Has any body stayed at Wold Farm, Flamborough? We are thinking of going there in the next few weeks as it's location seems great for the bird watching at Bempton Cliffs. Looking at Wold Farm's own website, the site seems a bit basic (albeit that it is very enviromentally friendly) & I'm a somewhat concerned after staying on a farm site with few facilities on the Isle of Man at Easter.


----------



## steco1958 (Mar 5, 2009)

What are you concerned about?


----------



## jimmyd0g (Oct 22, 2009)

steco1958 said:


> What are you concerned about?


1) They don't appear to have EHU.
2) Having been caught out on the IOM, I'm concerned that if it is wet there don't seem to be any hardstands.


----------



## steco1958 (Mar 5, 2009)

You are absolutely correct, on both points, they don't have those facilities.

have a look here

there are 11 reviews

Looks like BarryD off this site has stayed there, why not send hime a PM

If your not happy about not having EHU, then you need to go elswhere


----------



## hiker (Jun 22, 2008)

We stayed at Branwood CL last May/June for Bempton

MRS S A WHEELER
Branwood
Newsham Lane
Bempton
Bridlington
YO16 6XE
England

A lawn in someone's back garden, well drained, EHU, friendly owners, within walking distance of Bempton - probably just over a mile from the RSPB reserve.

There's also this one, just a little further away:
http://www.ukcampsite.co.uk/sites/t/Old-Mill-Caravan-Park-Bridlington-1054.htm We walked past it but don't know anything about it.


----------



## mandyandandy (Oct 1, 2006)

There is this nearby if you are a member.
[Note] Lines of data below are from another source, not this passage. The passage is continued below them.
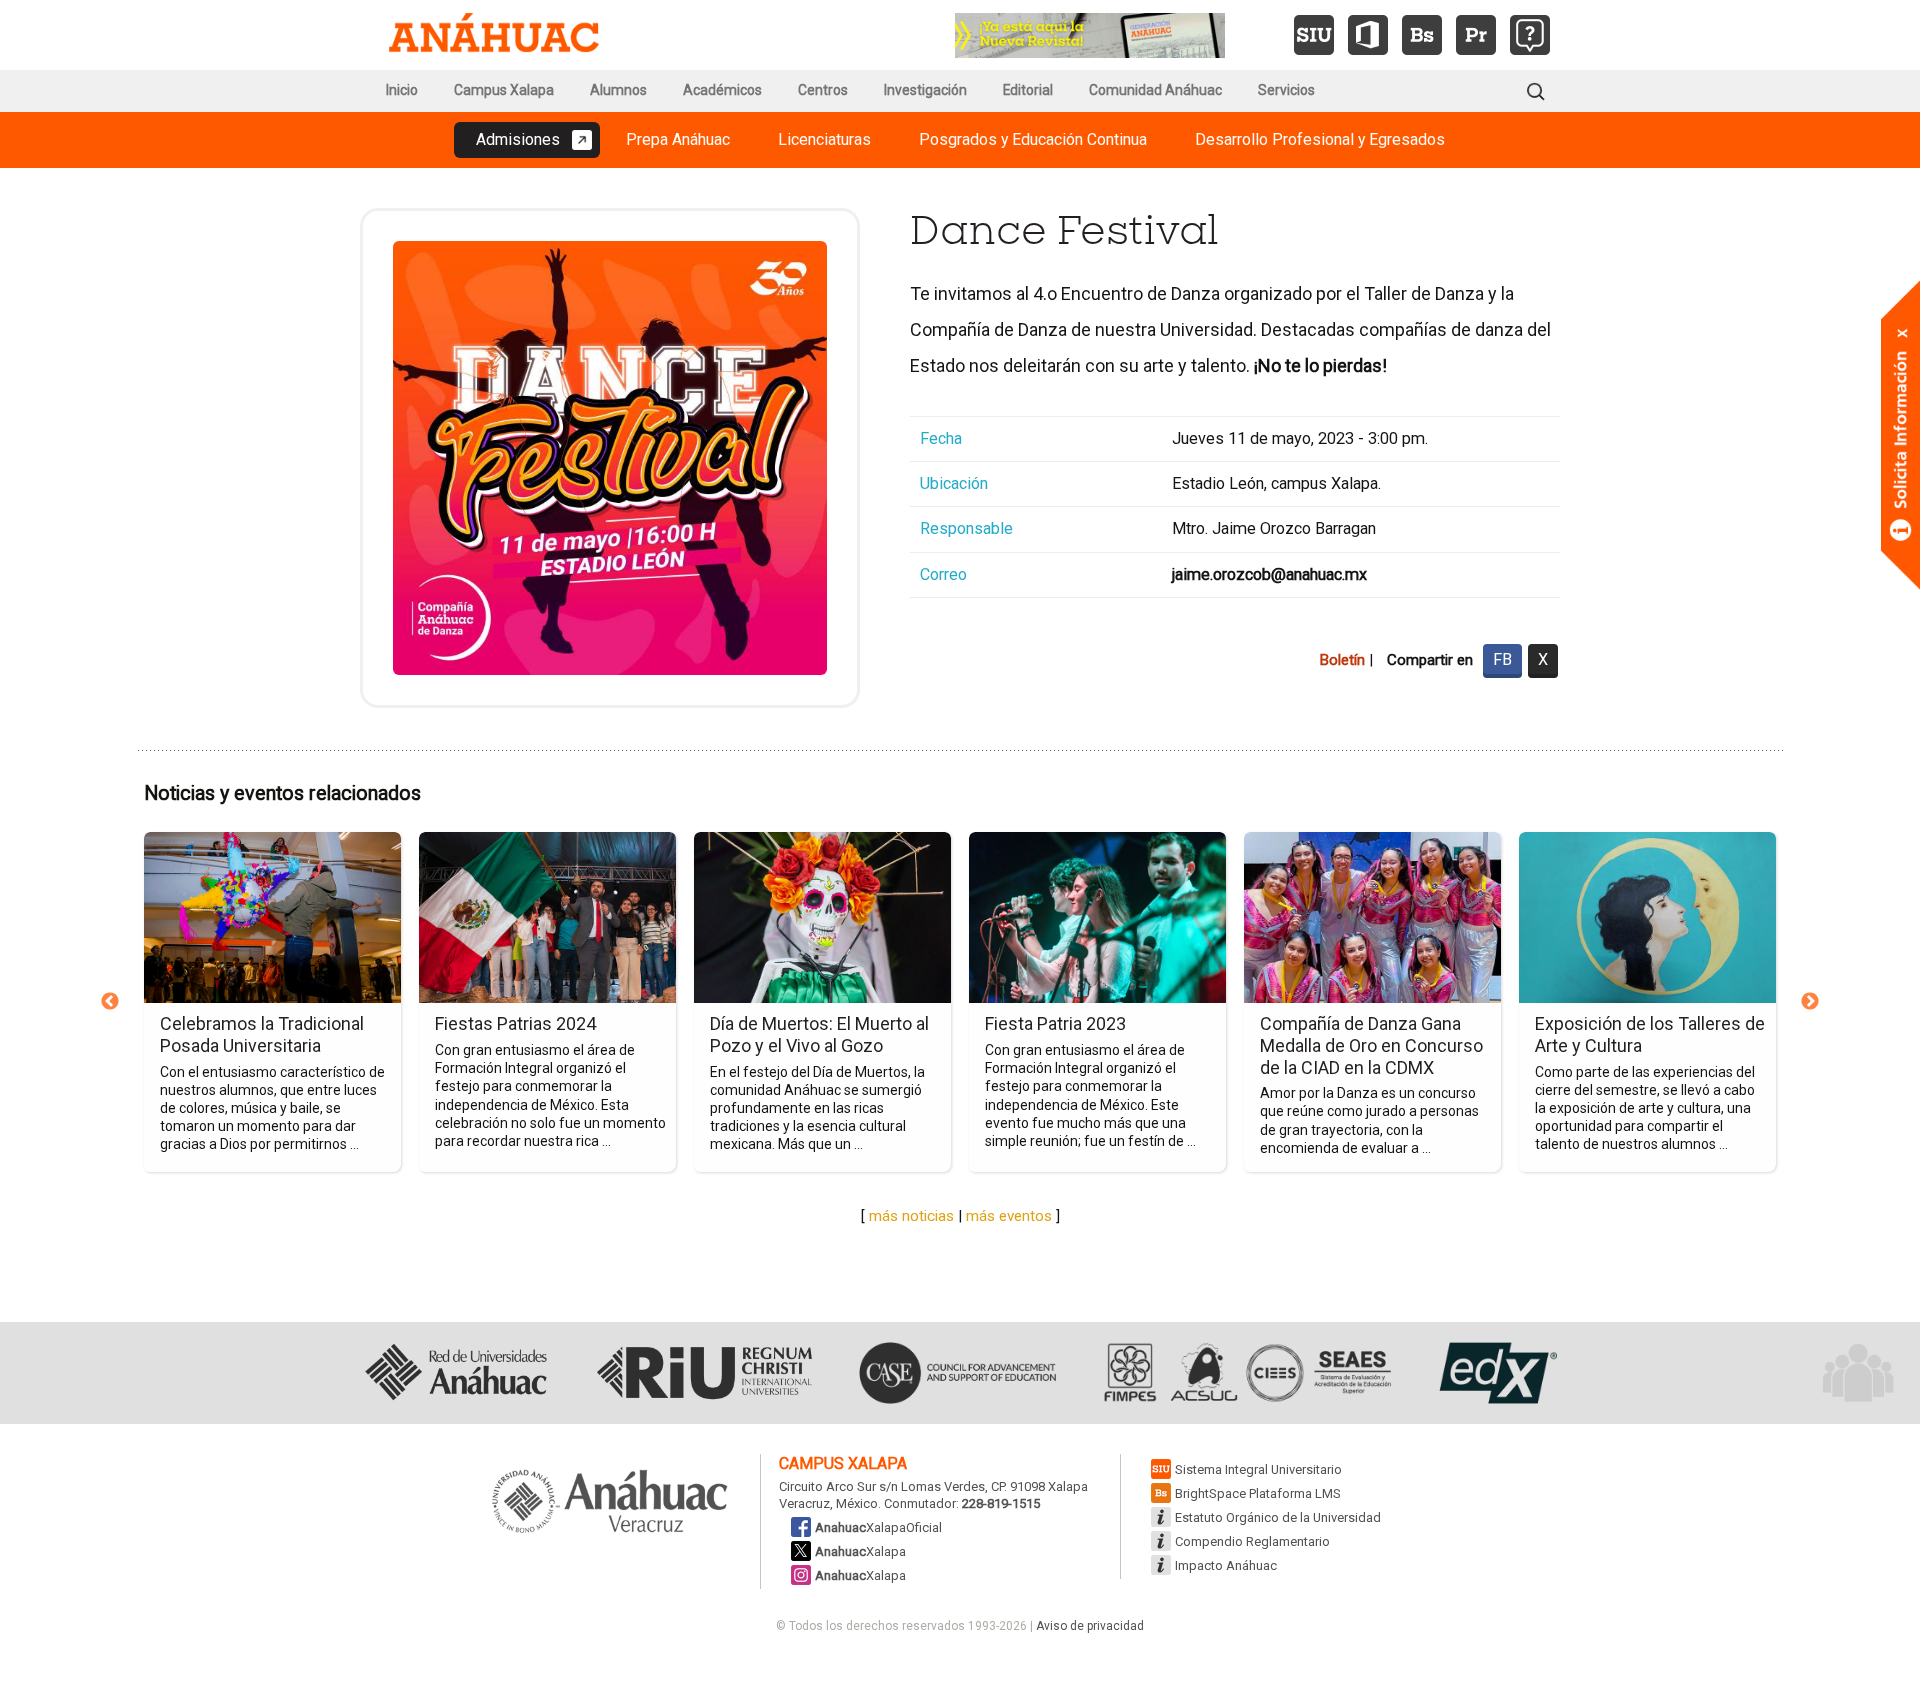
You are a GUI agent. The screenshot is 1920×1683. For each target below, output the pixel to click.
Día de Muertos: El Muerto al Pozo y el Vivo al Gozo (819, 1034)
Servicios (1286, 90)
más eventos (1009, 1216)
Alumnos (618, 90)
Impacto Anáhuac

I have taken phone numbers out but got this off web site so available to all members.

Beacon Farm, Flamborough. 

* Event Type: Temporary Holiday Site
* Dates: 21-31 May 2010
* Fees: £5.50pun. extra adult £1.50 pn
* Booking Contact: Mr D Healey
* Booking Telephone: 
* Steward Contact: DAVID & JOYCE
* Steward Telephone: 
* Unit Types: All
* Map Reference: 101/226699
* Application Code: HS485/2010

Other Information

Flat well maintained field on Heritage Coastal walks. Near to village centre and shops, 4 miles to Bridlington, 3 miles to Bempton RSPB Reserve.
Site Routing

Come and join East Riding BCC. Leave Bridlington on A1255sp Flamborough at the village take the first right before the church follow the road to the end site on right.

Mandy


----------